ワイルドライフのけーはちのレビュー・感想・評価

ワイルドライフ(2018年製作の映画)
3.7
60年代モンタナの田舎町、ゴルフ場で働く父親(ジェイク・ギレンホール)は解雇、まともな仕事に就けず何か意固地になって山火事の消火の仕事に出かけてしまい、母親(キャリー・マリガン)は地元の名士と不倫を始める。思春期14歳のボク(エド・オクセンボールド)大変。という家族崩壊ドラマ。「WILDLIFE」ってフレーズは帰ってきたトーチャンが「畜生、話通じねー」みたいなニュアンスで出てきたけど、そもそもカーチャンは山火事をボクに見せて「動物は子供から焼け死ぬ」みたいなことを言っていて「生き抜くって大変よ」という覚悟を表明したりするシビアな人。
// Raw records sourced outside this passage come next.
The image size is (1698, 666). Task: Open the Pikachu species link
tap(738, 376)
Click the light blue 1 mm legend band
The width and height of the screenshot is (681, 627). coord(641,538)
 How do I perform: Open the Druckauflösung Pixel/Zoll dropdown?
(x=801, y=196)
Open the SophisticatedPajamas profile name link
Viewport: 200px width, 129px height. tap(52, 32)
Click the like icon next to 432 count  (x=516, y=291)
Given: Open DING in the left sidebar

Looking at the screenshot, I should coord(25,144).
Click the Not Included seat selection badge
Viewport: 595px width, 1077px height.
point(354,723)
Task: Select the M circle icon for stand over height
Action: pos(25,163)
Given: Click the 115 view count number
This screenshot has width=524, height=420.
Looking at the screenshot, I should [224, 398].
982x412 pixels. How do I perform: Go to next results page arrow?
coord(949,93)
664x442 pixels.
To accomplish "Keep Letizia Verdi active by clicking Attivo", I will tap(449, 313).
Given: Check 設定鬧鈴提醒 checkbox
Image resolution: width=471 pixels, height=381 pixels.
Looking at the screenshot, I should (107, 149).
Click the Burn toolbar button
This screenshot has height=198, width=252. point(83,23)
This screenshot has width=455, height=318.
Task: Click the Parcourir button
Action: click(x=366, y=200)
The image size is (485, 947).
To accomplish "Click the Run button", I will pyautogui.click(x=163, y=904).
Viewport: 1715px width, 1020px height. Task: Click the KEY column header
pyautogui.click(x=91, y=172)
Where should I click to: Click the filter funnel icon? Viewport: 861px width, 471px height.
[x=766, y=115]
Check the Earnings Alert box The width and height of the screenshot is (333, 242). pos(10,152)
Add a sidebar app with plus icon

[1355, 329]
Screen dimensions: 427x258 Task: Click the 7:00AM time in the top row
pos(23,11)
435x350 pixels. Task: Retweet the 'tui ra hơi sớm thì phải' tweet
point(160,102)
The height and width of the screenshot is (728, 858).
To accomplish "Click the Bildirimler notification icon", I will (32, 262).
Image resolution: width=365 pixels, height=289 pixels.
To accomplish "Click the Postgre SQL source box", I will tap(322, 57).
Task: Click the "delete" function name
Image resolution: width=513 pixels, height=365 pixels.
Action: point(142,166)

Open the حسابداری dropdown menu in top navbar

そんな元教師で現実的・悲観的な考え方のカーチャンに対し、楽天的・理想・プライド重視の(そのくせ実力が伴わないためうだつの上がらない)トーチャンでは、スレ違いは明白。それでも14歳のボクがめげずに一定の形でぎりぎり家族を繋ぎ留めたあの結末には優しいポール・ダノ監督の視線を感じる。山火事の長回しや、壮大で美しい風景が印象深い。